Een noodzakelijke voorwaarde voor het optreden van deze drie genoemde gevallen is het bestaan van een temperatuurverschil. Als dit aanwezig is, zal er warmte van een hoger niveau naar een plaats met een lager niveau kunnen worden overgedragen (de termen "warm" en "koud" hierboven zijn relatief). In de praktijk vindt warmteoverdracht meestal niet uitsluitend op een van de genoemde manieren plaats, maar door een combinatie van de drie.
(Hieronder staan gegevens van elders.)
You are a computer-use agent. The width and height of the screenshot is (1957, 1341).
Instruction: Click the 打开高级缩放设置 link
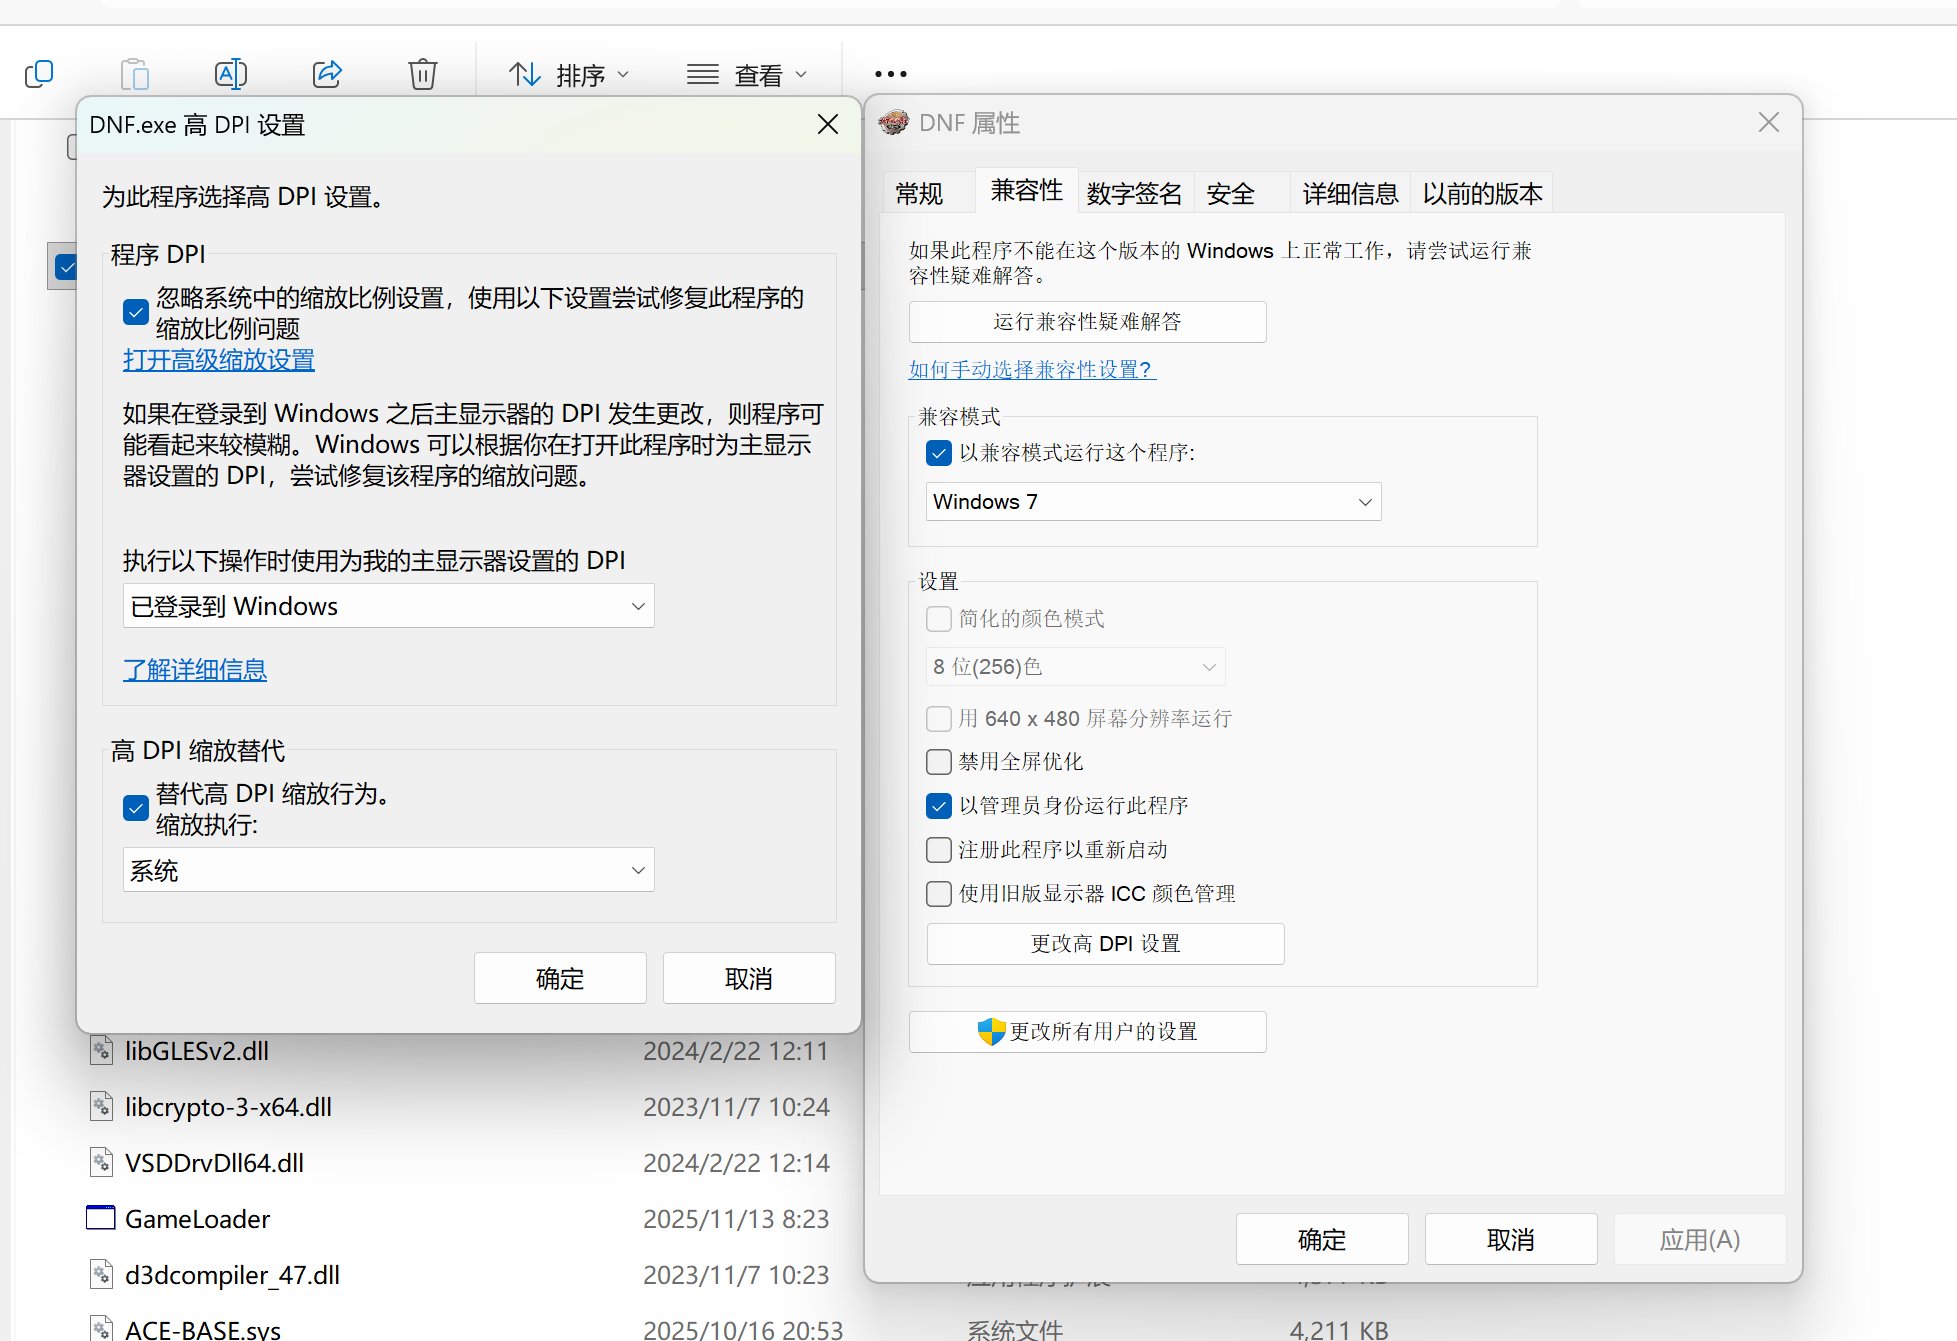pyautogui.click(x=219, y=360)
In de natuur en de techniek komen tevens meer gecompliceerde vormen van warmte- en energietransport voor waarbij meerdere stappen in het overdrachtsproces doorlopen worden. In de waterkringloop wordt de warmte van de zonnestraling die in het zeewater opgeslagen is gebruikt om aan het zeeoppervlak water te verdampen. De waterdamp stroomt ten gevolge van de atmosferische circulatie naar een grotere hoogte of naar een andere plaats waar het condenseert. Daarbij komt de aan het zeeoppervlak opgenomen verdampingswarmte weer vrij zodat er water en warmte getransporteerd is. In dit geval verloopt het warmteoverdrachtsproces in de drie stappen van verdamping, stroming en condensatie. De werking van een stoomapparaat om behang te verwijderen is gebaseerd op hetzelfde principe: de gegenereerde stoom condenseert op het behang dat nat en heet wordt waardoor de lijm gemakkelijk los laat.
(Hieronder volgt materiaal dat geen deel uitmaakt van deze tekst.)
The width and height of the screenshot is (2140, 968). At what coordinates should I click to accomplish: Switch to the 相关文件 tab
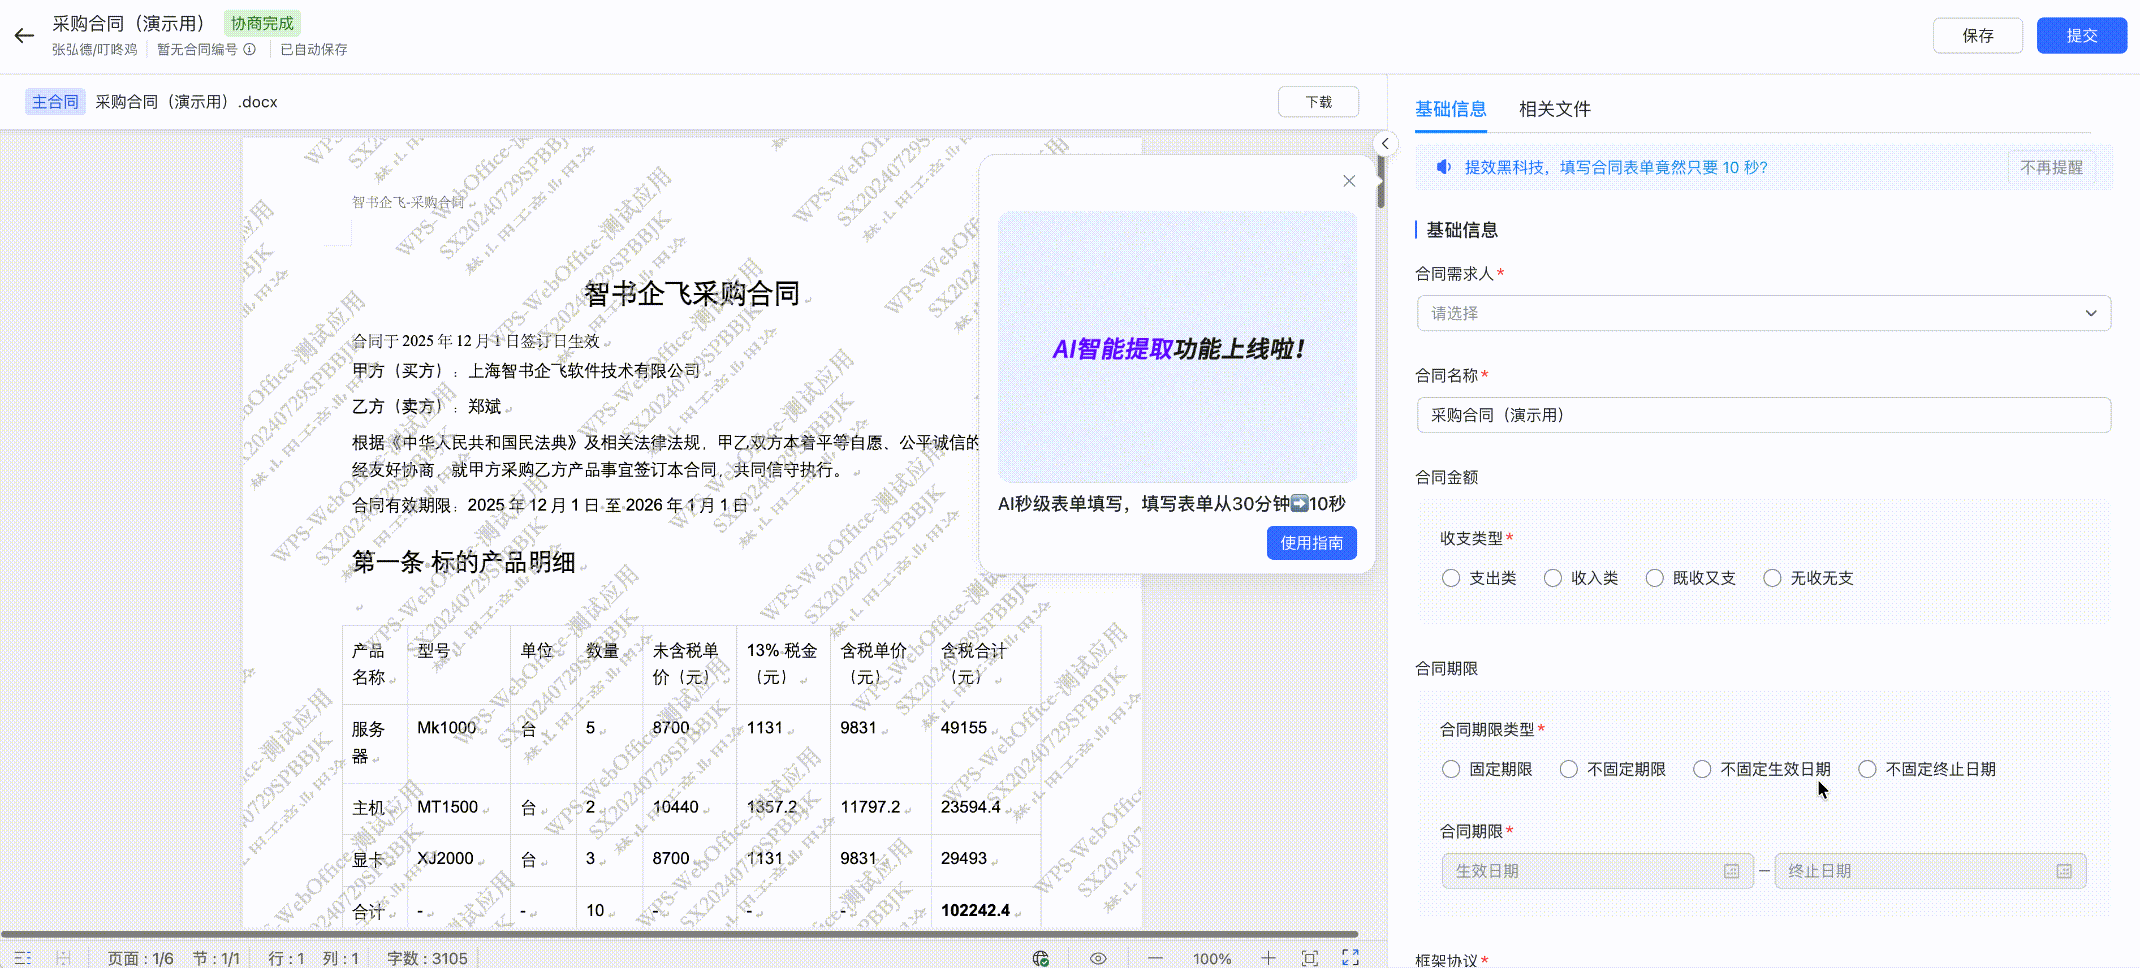[1555, 109]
Warmtegeleidingscoëfficiënt
In veel geleidingsprocessen stroomt de warmte van een warmere naar een koudere laag door een serie lagen (zoals een isolatielaag) heen. Deze lagen zijn gemaakt van verschillende materialen met verschillende diktes en eigenschappen. Lagen hoeven niet per definitie aangebrachte lagen zijn, het kan ook bijvoorbeeld een laag roet in een kachel zijn, of een laag kalk in een ketel.
Bij berekening van thermische effecten is het van belang de warmteoverdracht te weten door alle lagen heen. De warmtegeleidingscoëfficiënt is dan ook een essentiële parameter bij het ontwerpen, berekenen of toepassen van warmtestromen en de toepassingen waarin deze overdracht plaats heeft.
Totale warmteoverdrachtscoëfficiënt
Vaak wordt warmte getransporteerd door een combinatie van geleiding en convectie, zoals bij een raam in een muur. In de lucht treedt convectie op, in het glas geleiding. Om de totale warmteoverdrachtscoëfficiënt te berekenen, moeten dan de individuele warmteoverdrachtscoëfficiënten bepaald worden. Bij stromende media (gas, vloeistof) kunnen die berekend en geschat worden aan de hand van dimensieloze getallen die de warmteoverdracht en het medium typeren, zoals het getal van Nusselt, het getal van Prandtl en het getal van Reynolds.